Our Ladybug |
This blog, and my life, are about to make a huge change. On November 29, 2014, my sweet little Tiffany fought her last battle against the disease that had tried to steal her away so many times before. This time, she didn't lose the battle, but instead... broke through the enemies lines, not only for herself, but for so many others as well.
I've learned, from Tiffany's 30 years in our family, that a diagnoses can sometimes be a curse. Once someone speaks something over your family, you spend a lot of time either accepting or rejecting the words they uttered. Words like, "She will never live a normal life"... "She won't live much into her teens"... "Death will be violent and terrible"... "You can't continue to live like this." In the end, Tiffany not only dispelled, but completely annihilated most of what was said about her.

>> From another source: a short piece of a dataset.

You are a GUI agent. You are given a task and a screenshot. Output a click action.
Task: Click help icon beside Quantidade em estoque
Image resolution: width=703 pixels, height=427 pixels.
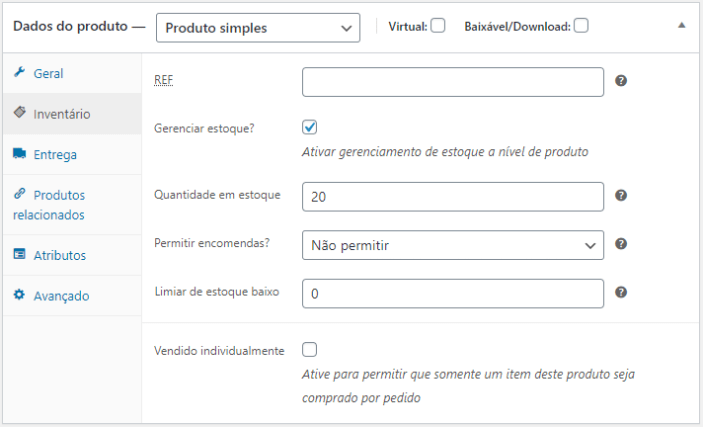621,196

Life with Tiffany was unusual. Once we realized that we could function, not only as a family, but also as a ministry team with her, everything became a huge adventure. Tiffany taught us that we had choices. We could "go after" anything we wanted or we could sit around, making excuses as to why life was so hard. Tiffany, herself, was always making the choice to continue on. We've lost count as to how many times she flirted with death and then dropped him in his tracks. She was, indeed, a Super Hero.
I am a different person for having known Tiffany. I am stronger, bolder, and have learned to love fiercely. I am ready to put on my "big girl panties" and look for "Warrior Required" signs in my life. I have been given the ability to find joy in even the hardest times and to seek out open doors in what once looked like dead ends. I didn't grow up a daughter... she "grew up" me.
I will always love and miss my little ladybug, but I know that the same heart I birth into her, 30 years ago, beats strongly in me. I will live, and live well, because she taught me how.